Considering the increased incidence of bacterial infections and the emergence of multidrug resistant bacteria at the global level, we designed superparamagnetic iron oxide nanoparticles as nanosensors for the assessment of antimicrobial susceptibility through magnetic relaxation. In this report, we demonstrate that iron oxide nanosensors, either dextran-coated supplemented with Con A or silica-coated conjugated directly to Con A, can be used for the fast (1) quantification of polysaccharides, (2) assessment of metabolic activity and (3) determination of antimicrobial susceptibility in blood. The use of these polysaccharide nanosensors in the determination of antimicrobial susceptibility in the clinic or the field, and the utilization of these nanoprobes in pharmaceutical R&D are anticipated.

Figure 1. Proposed model for the assessment of antimicrobial susceptibility using dextran-coated polysaccharide nanosensors and Concanavalin A (ConA).

In this competition assay, the dextran on the surface of the iron oxide nanoparticles and the starch in solution compete for binding to Con A. This results in changes in the degree of Con-A induced magnetic nanoparticle clustering upon bacterial metabolic uptake of starch.

Figure 2. Nanoparticle-mediated sensing of polysaccharide levels and monitoring of bacterial metabolic activity.

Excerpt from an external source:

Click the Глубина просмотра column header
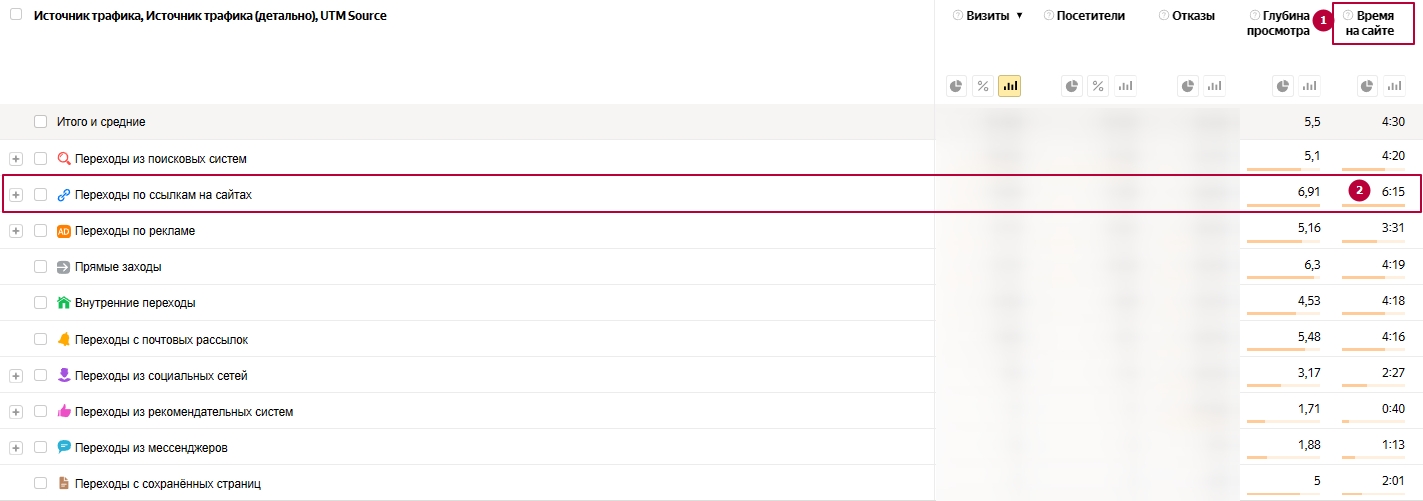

(A) Quantification of starch in sterile MH broth, and (B) determination of starch consumption due to bacterial metabolism in MH broth, using the dextran-coated polysaccharide nanosensors.

Figure 3. Antimicrobial susceptibility screening in MH broth with dextran-coated polysaccharide nanosensors.

(A) Determination of E. coli's minimum inhibitory concentration in MH broth, using the changes in spin-spin relaxation times (ΔT2, upper panel) (Means±SE; p<0.05) and the turbidity method (lower panel). (B) Identification of S. marcescens' resistance to ampicillin via ΔΤ2 (upper panel, Means±SE) and the turbidity assay (lower panel). The corresponding amount of ampicillin is indicated in the graphs and pictures of the bacterial cultures.

Figure 4. Dextran-coated polysaccharide nanosensor-mediated determination antimicrobial susceptibility in blood.

(A) Assessment of E. coli's ampicillin MIC, and (B) identification of S. marcescens' ampicillin resistance in blood (Means±SE; p<0.05).

Figure 5. Schematic representation of the assessment of antimicrobial susceptibility using Concanavalin A-conjugated polysaccharide nanosensors.

The use of silica-coated nanoparticles and the direct conjugation of Con A to the capping matrix result in a non-competition-based assay format, which may potentially provide faster readout times.

Figure 6. Kinetic profiles of the competition and non-competition assay formats.

Point A represents the end-point of the competition assay utilizing the dextran-coated polysaccharide nanosensors, whereas Point B corresponds to the end-point of the non-competition assay based on the Con A-conjugated polysaccharide nanosensors.

Figure 7. Antimicrobial susceptibility in blood using Con A-conjugated polysaccharide nanosensors.

(A) Determination of E. coli's ampicillin MIC in blood, and (B) determination of Serratia marcescens' drug resistance in blood with the Con A-conjugated polysaccharide nanosensors, five minutes after addition of the bacterial aliquot into the nanoparticle solution (Means±SE; p<0.05).